Mas as coisas em um certo momento pareceram precipitar-se. Os nazi-fascistas intensificaram os controles.


E mais uma vez nas lembranças da menina emerge a figura de Dom Nicolini: «Meu pai foi pedir conselho ao bispo e pedir-lhe se, em caso de extrema necessidade, poderia acolher-nos no bispado, que já era refúgio de um incrível número de desalojados e perseguidos. Dom Nicolini sorriu, com aquela expressão bondosa sua: ‘Só restam meu dormitório e o apartamento – disse com espontaneidade –, mas posso muito bem ficar com o apartamento, e o dormitório eu deixo para vocês’. Papai, diante da oferta tão generosa, não se sentiu capaz de aceitar, obviamente».


A atividade de ajuda aos judeu não passou totalmente despercebida. Dom Brunacci foi preso pela polícia fascista, que o esperou em frente de casa. Foi levado a Perúgia pelo prefeito Rocchi e liberado cerca de dez dias depois, com a condição de que abandonasse Assis e fosse à Cidade do Vaticano. Aquela notícia criou inquietude entre os judeus refugiados na cidade, mas felizmente não aconteceu nada, até que chegaram os libertadores, na manhã de 17 de junho de 1944.


Mais de 300 judeus se salvaram da deportação graças ao bispo, aos dois sacerdotes e às pessoas que apoiavam à organização de diversas formas.

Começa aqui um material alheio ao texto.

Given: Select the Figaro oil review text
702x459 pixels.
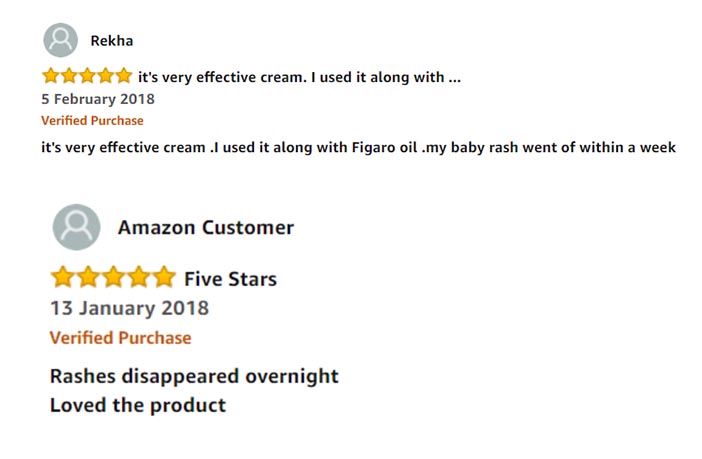Looking at the screenshot, I should 358,147.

Acabada a guerra, Mirjam e sua família tentaram voltar a Pádua. «Nossa casa havia sido incendiada – recorda – e a meu pai não restou outra possibilidade senão desfazer-se dela, com um agudo sentimento de laceração. Foi reintegrado na Universidade e na Academia Paduana, mas não teve forças para voltar a morar em Pádua, ainda estando afetivamente muito ligado a ela. Reiniciou seu trabalho na Universidade de Perúgia. Com a incerteza de não saber onde estabelecer-nos, permanecemos em Assis durante 7 anos. Em 1950 nos transferimos a Roma».

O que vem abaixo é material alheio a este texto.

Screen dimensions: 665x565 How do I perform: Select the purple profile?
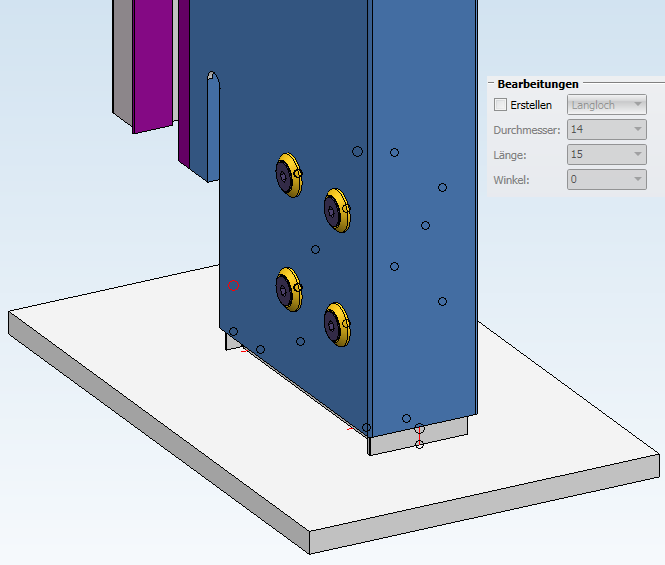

Foi precisamente o pai de Mirjam, Emilio Viterbi, que expressou publicamente – como testificam outros documentos – a gratidão dos salvos: «Nós, os judeus refugiados em Assis, não nos esqueceremos nunca do que se fez por nossa salvação. Porque em uma perseguição que aniquilou seis milhões de judeus, em Assis não afetou nenhum».


Na cidade de São Francisco – escreve Mirjam Viterbi Ben Horin –, «o ‘Pax et Bonum’ se converteu para mim na saudação mais espontânea, não sabia que era precisamente como dizer ‘shalom’ em hebraico». Deste modo, confessa, «realizou-se um milagre de amor». Um milagre que tinha os rostos de Dom Nicolini e de seus sacerdotes colaboradores. Rostos que os olhos daquela menina não esqueceram.